*What is needed:* Give back exactly the line containing "Viewport: 1487px width, 812px height." and all that follow it in the data below, with the pictures left out.

*Material to process:*

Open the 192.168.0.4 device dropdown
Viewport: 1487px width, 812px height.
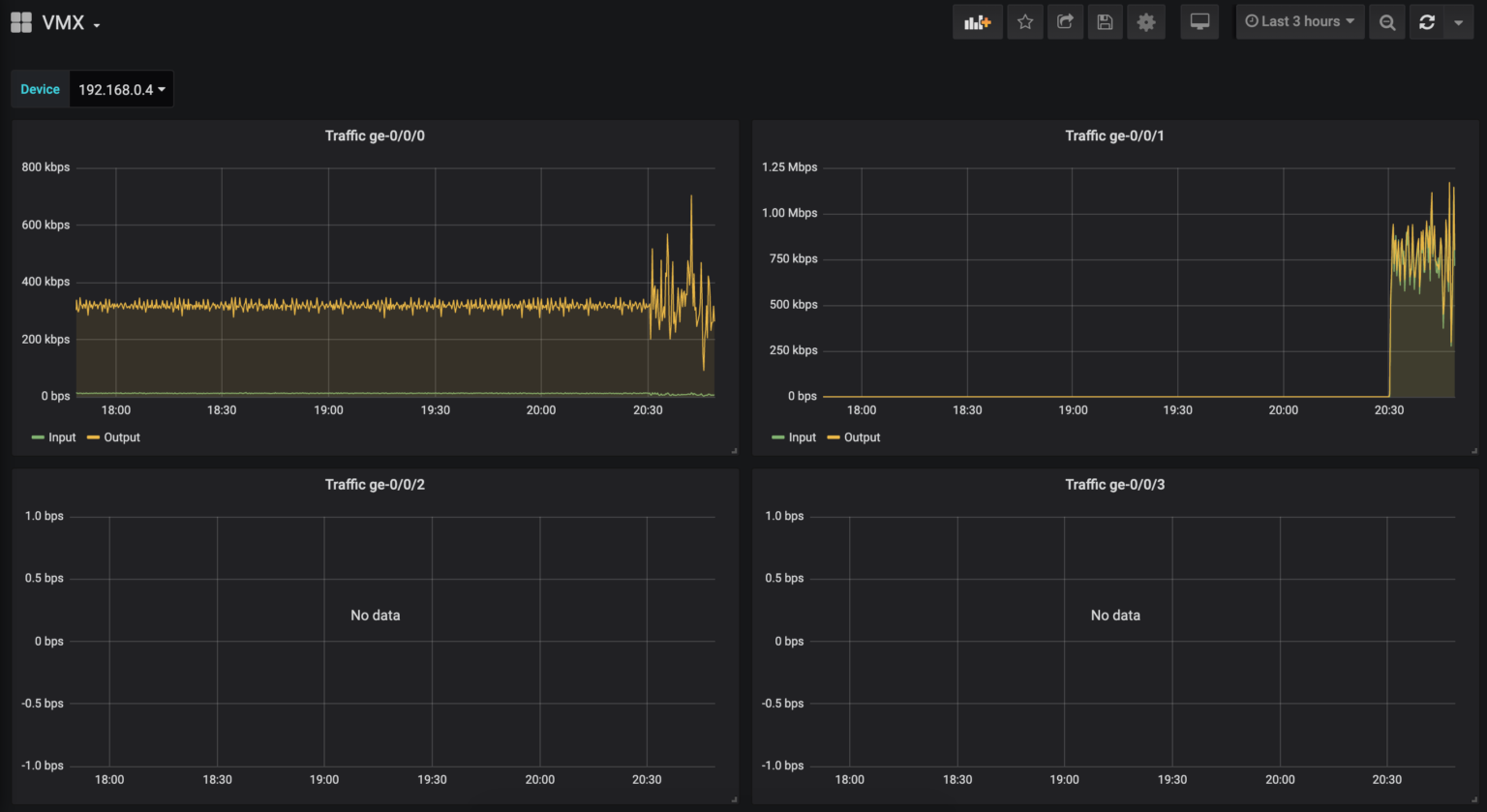(121, 88)
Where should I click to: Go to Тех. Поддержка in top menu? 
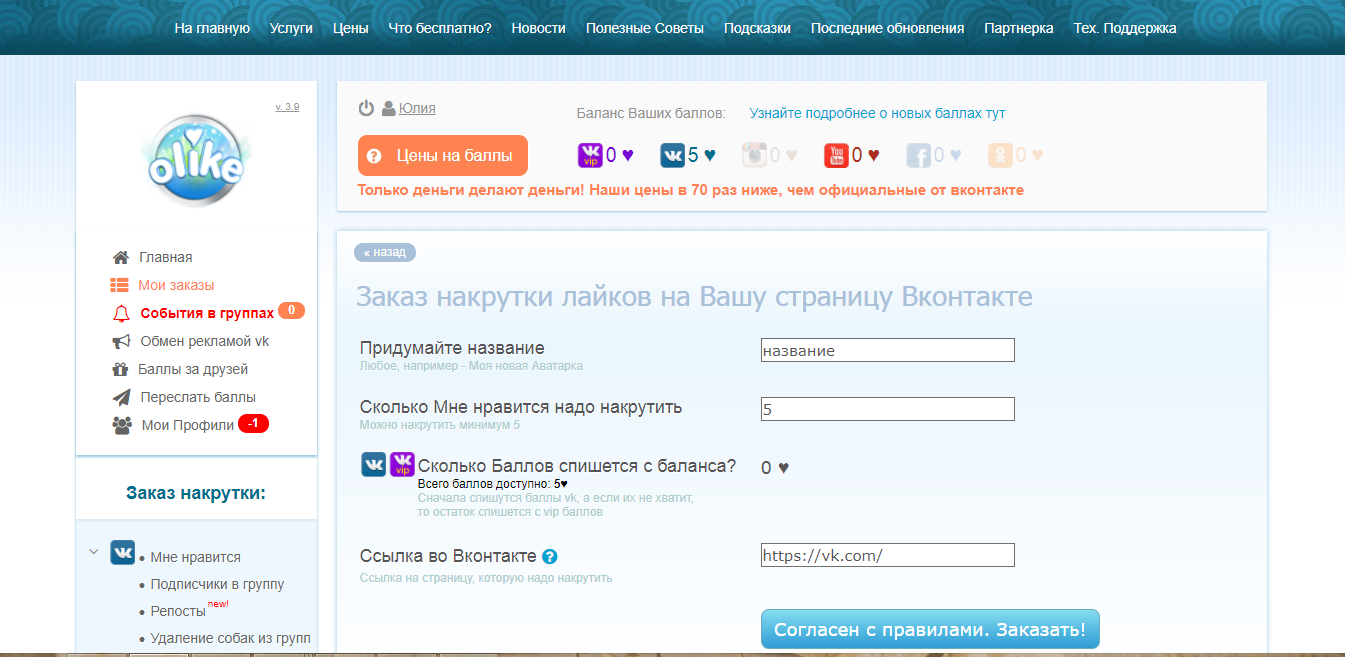click(1124, 28)
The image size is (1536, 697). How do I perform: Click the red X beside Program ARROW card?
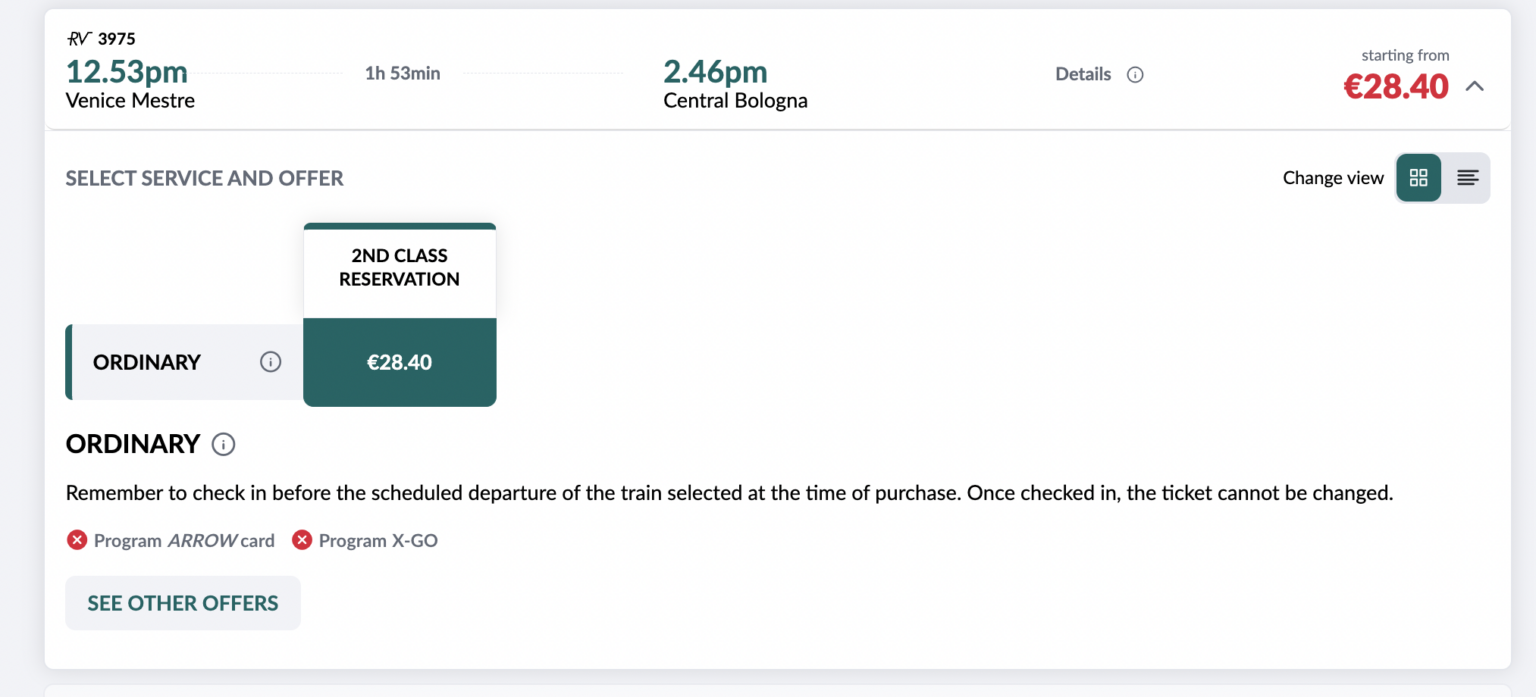(77, 540)
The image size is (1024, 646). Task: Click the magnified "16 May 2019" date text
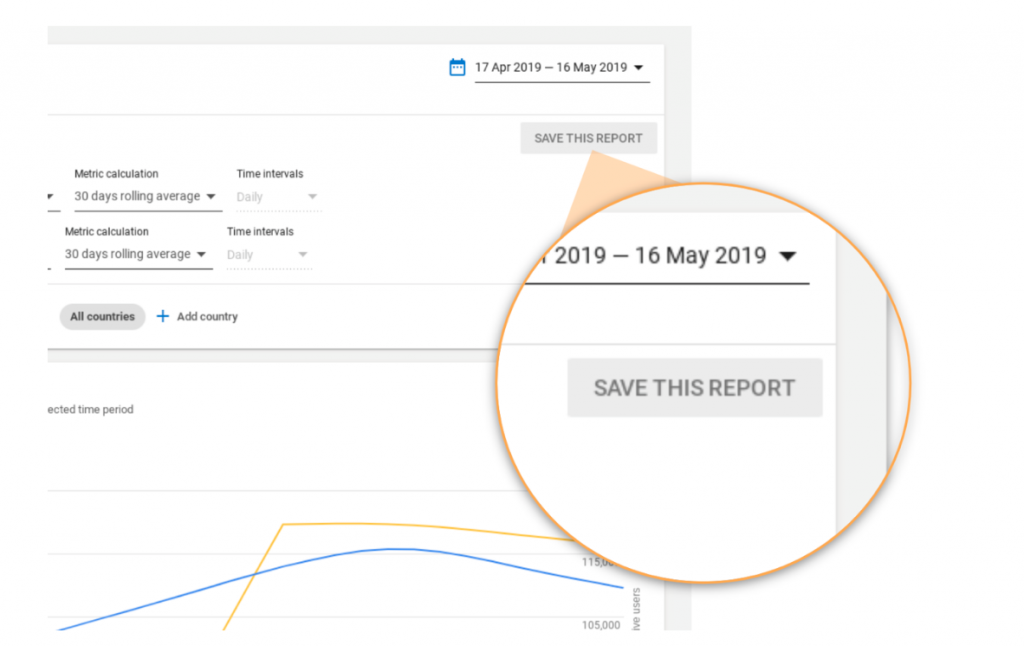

*Solution to this problem:*
Viewport: 1487px width, 812px height.
(121, 88)
Where should I click to: Go to Тех. Поддержка in top menu? 
click(1124, 28)
The image size is (1536, 697). How do I perform: Click the red X beside Program ARROW card?
(77, 540)
The image size is (1024, 646). Task: Click the magnified "16 May 2019" date text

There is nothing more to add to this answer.